Which lines in the records below contain the word "dimensions"? Copy each of them.

Materials provided -
## start
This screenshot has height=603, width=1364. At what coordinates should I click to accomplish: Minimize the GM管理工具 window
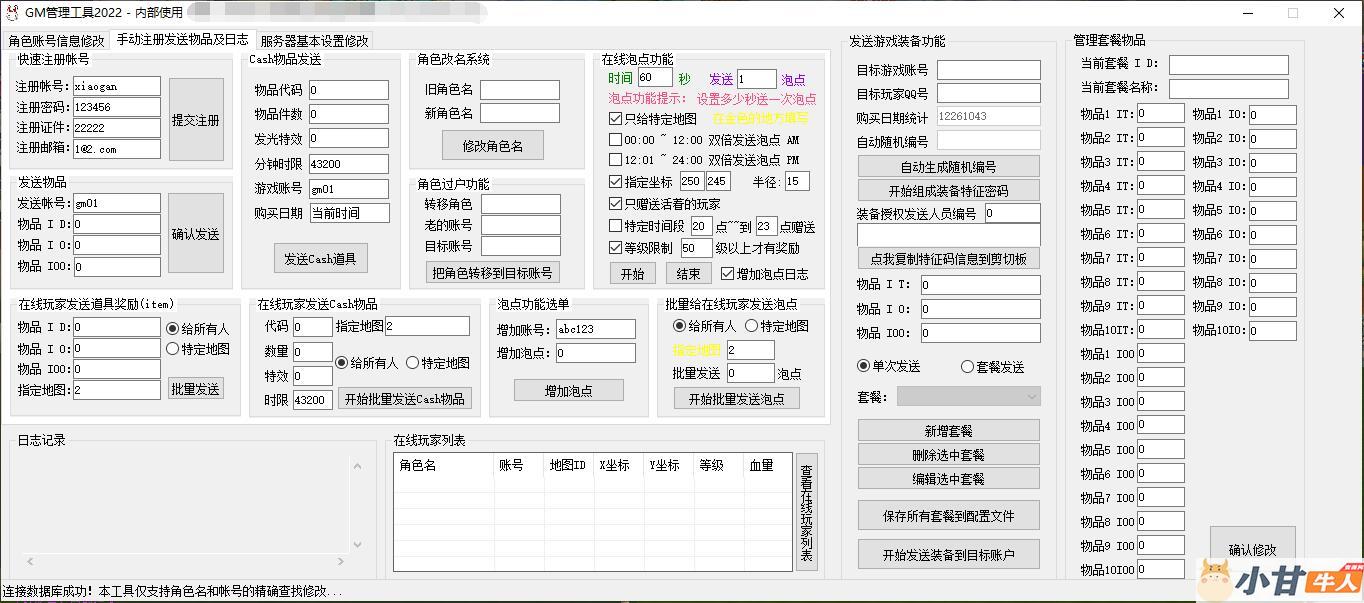pos(1248,13)
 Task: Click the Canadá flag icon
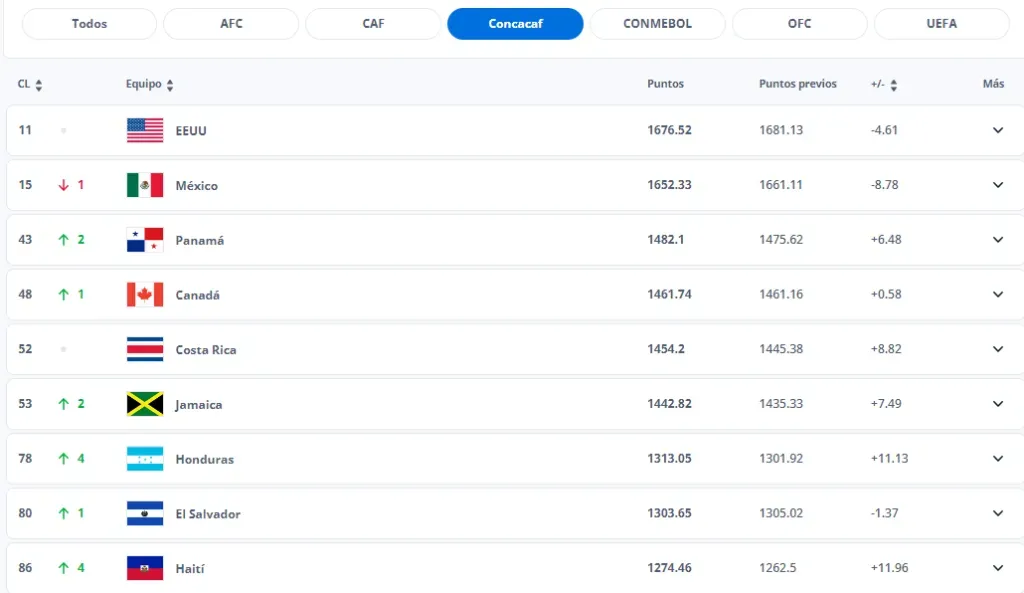[145, 295]
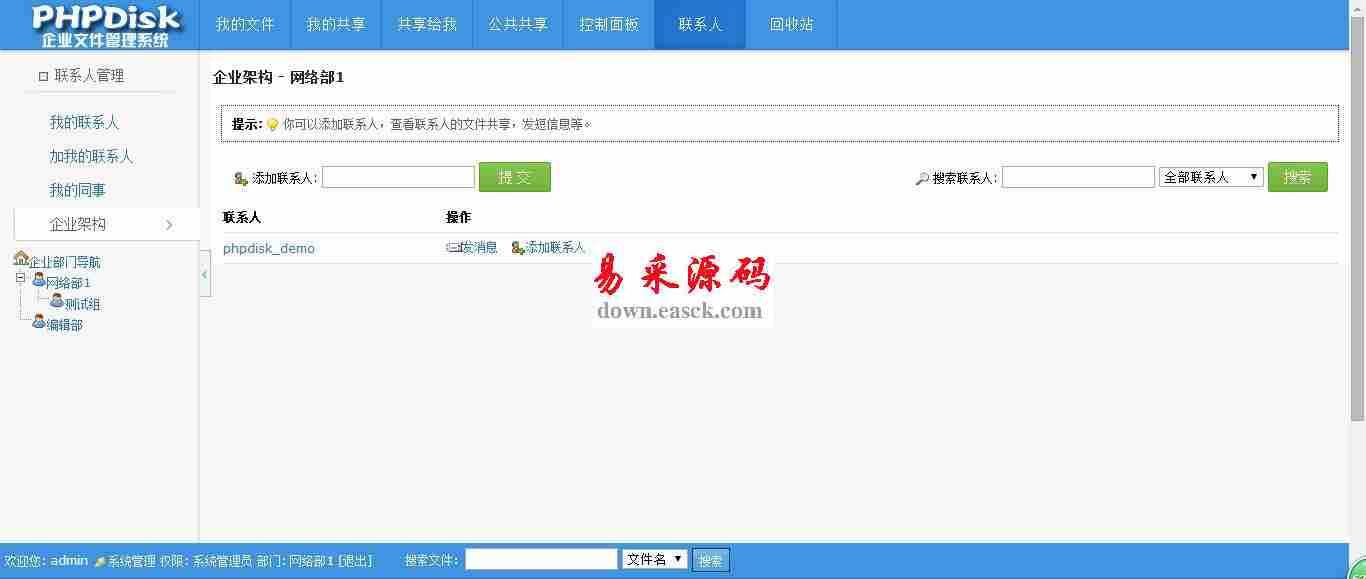
Task: Open the 文件名 search type dropdown
Action: pos(654,560)
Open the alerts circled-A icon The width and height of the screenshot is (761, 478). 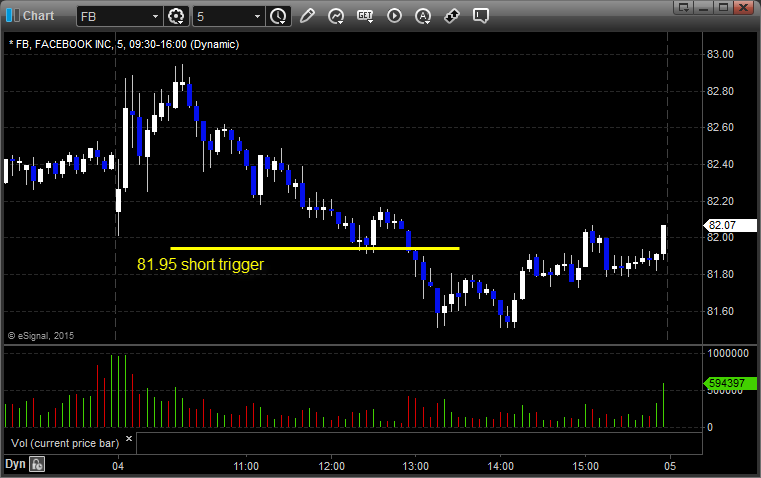tap(423, 16)
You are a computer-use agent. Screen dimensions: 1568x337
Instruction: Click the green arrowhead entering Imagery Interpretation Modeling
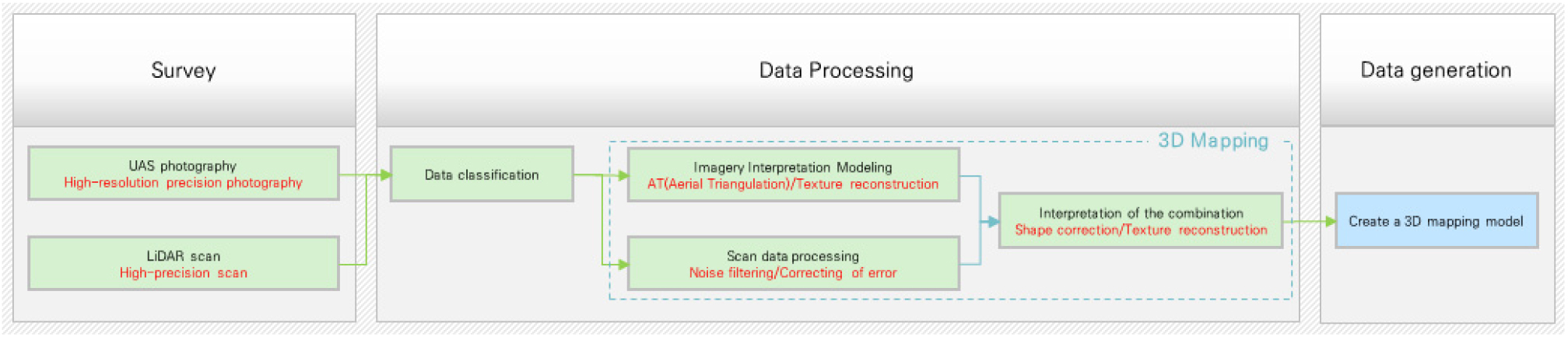click(623, 176)
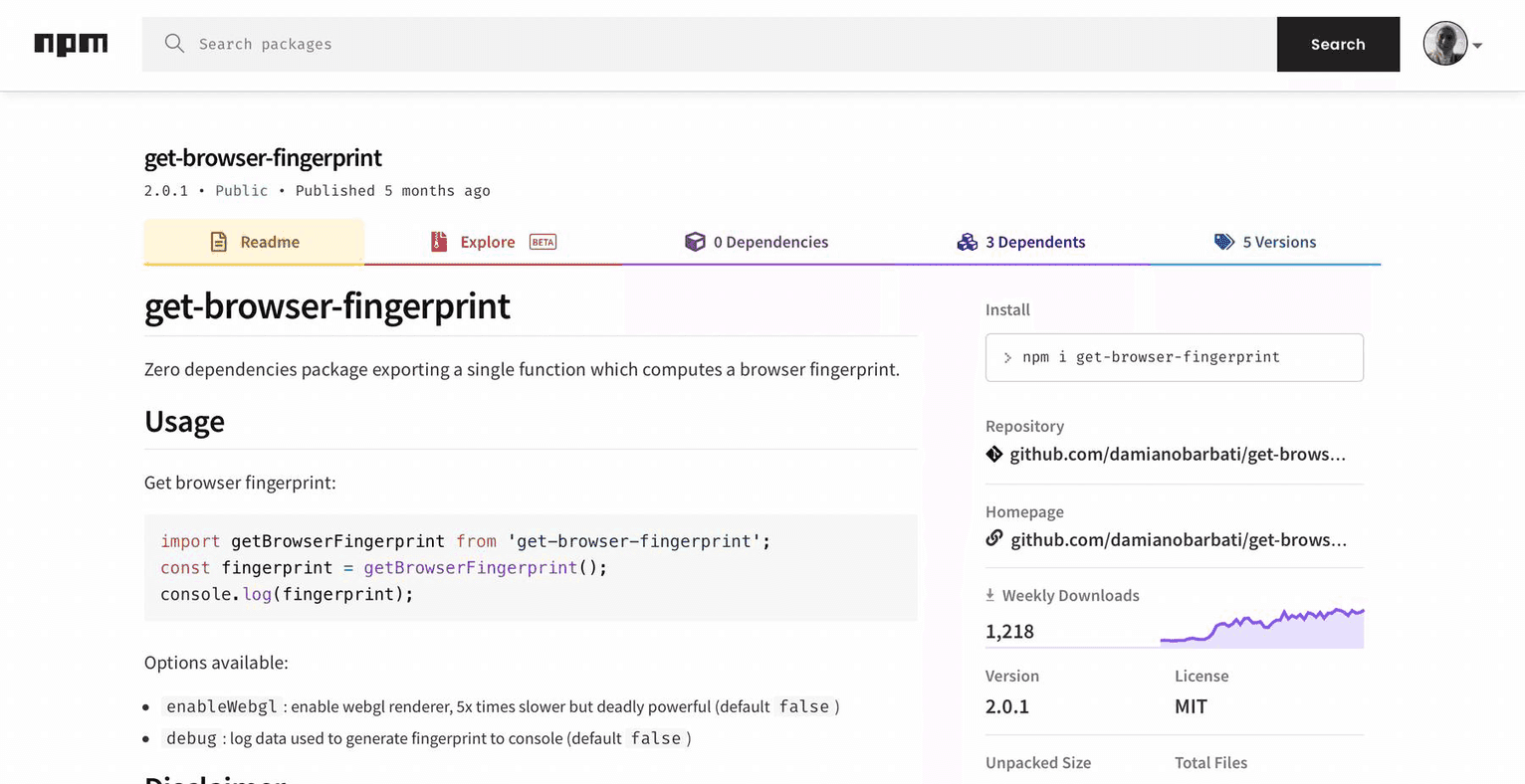Image resolution: width=1525 pixels, height=784 pixels.
Task: Open the 5 Versions tab
Action: coord(1281,241)
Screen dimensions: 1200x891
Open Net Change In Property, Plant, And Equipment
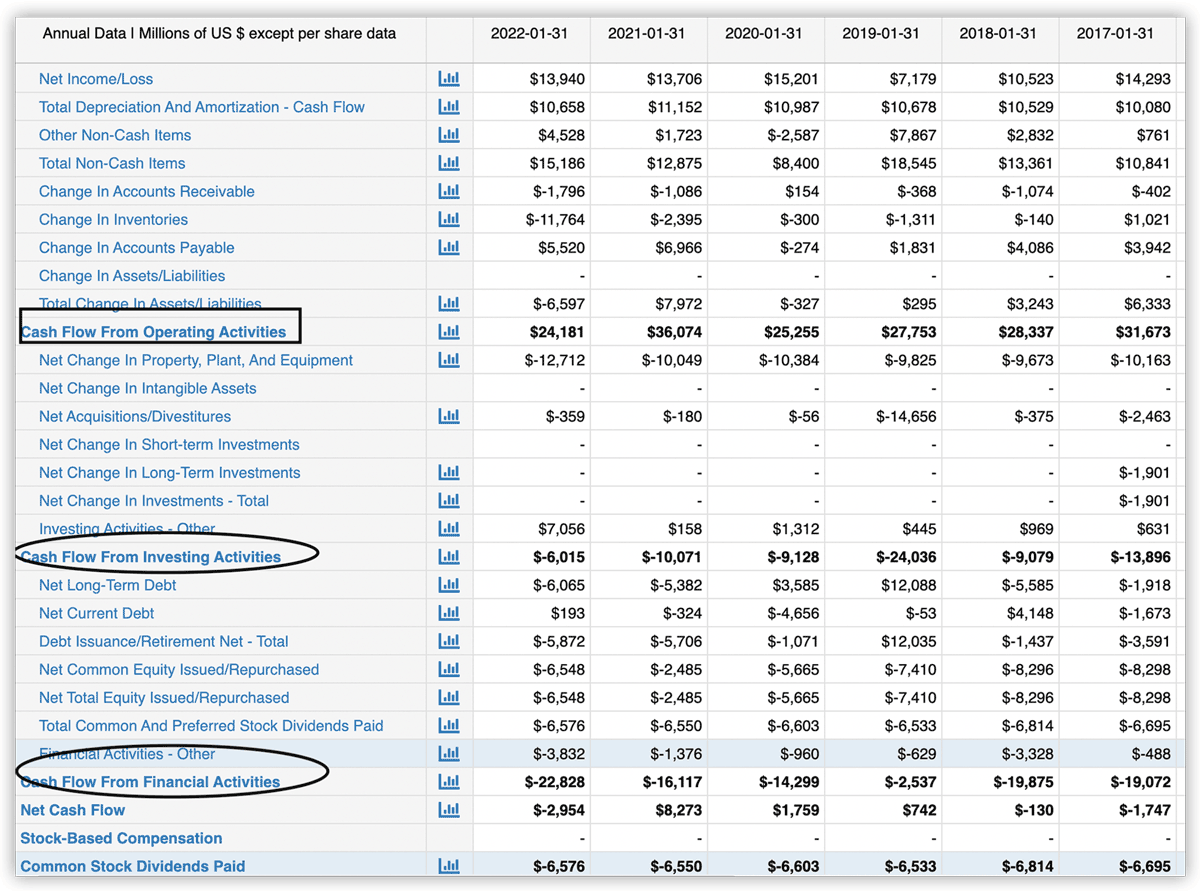[x=195, y=360]
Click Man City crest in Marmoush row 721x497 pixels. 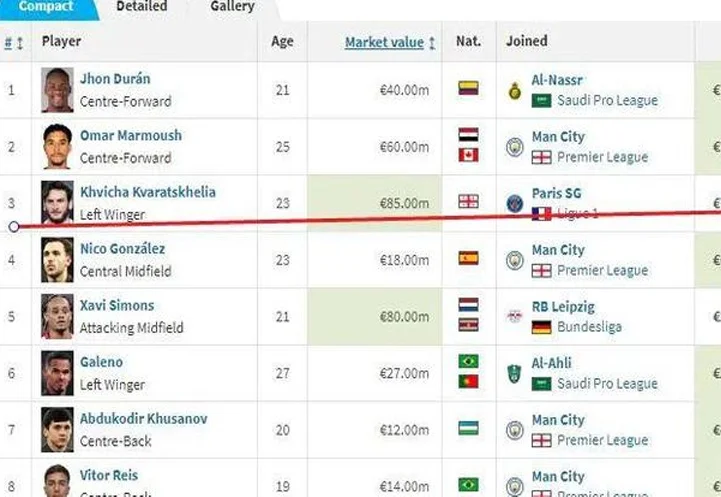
## end
Answer below -
You are a computer-use agent. Screen dimensions: 1568x337
Screen dimensions: 1200x891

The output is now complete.